Problem details -
Check every line of the records below for the string "width" and copy the ones that have it.

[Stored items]
Content starts
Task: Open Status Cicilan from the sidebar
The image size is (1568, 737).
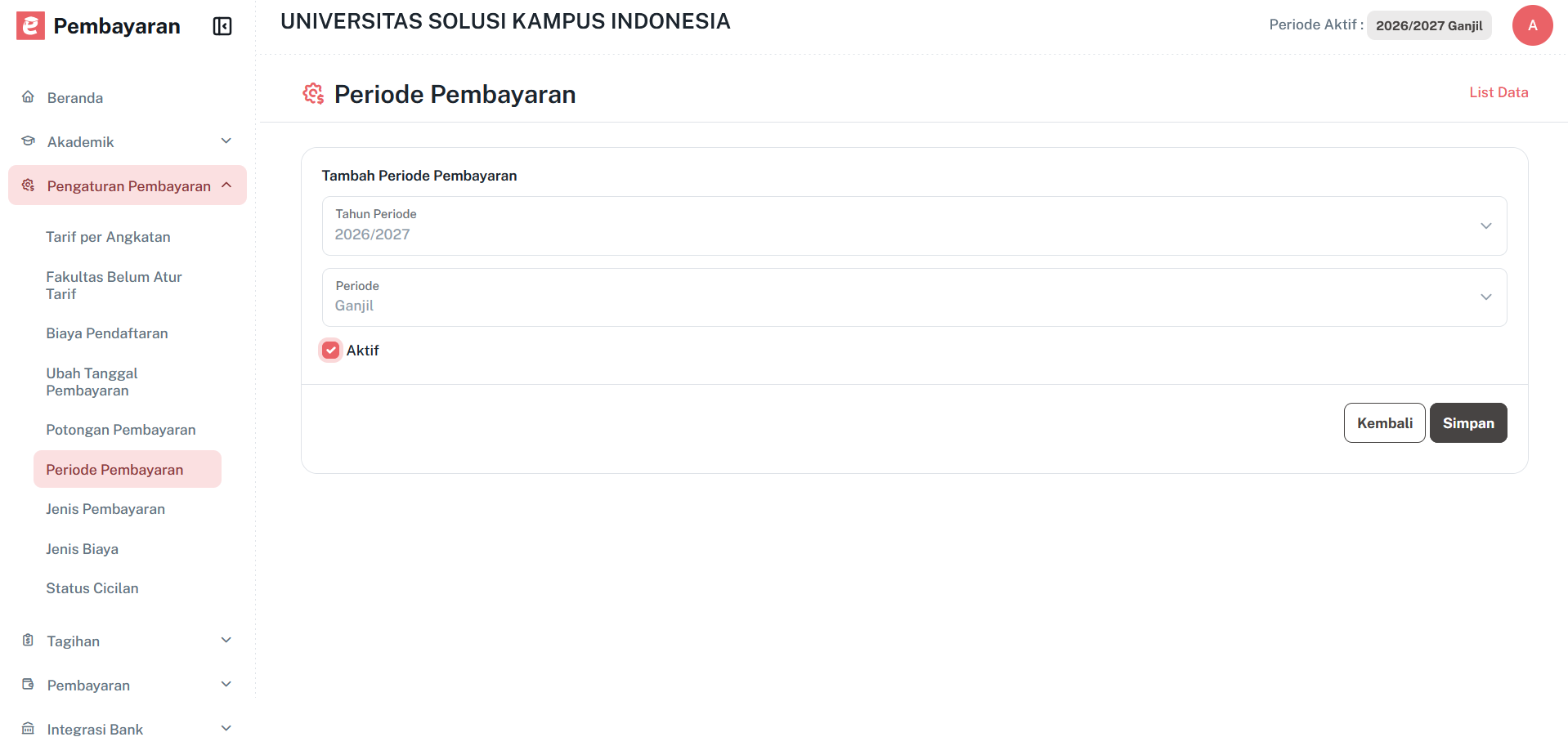Action: tap(92, 587)
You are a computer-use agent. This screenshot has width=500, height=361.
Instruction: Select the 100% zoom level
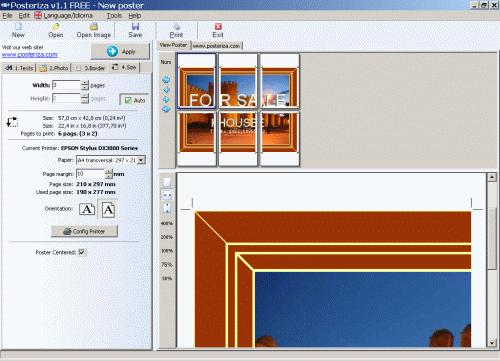point(167,251)
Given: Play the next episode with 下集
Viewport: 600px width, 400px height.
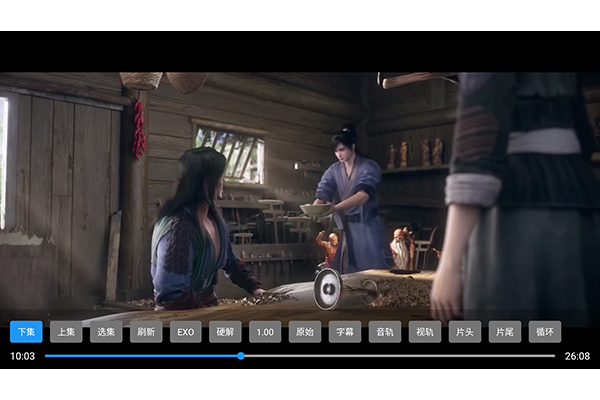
Content ends
Solution to this problem -
You are a computer-use agent. This screenshot has width=500, height=361.
Viewport: 600px width, 400px height.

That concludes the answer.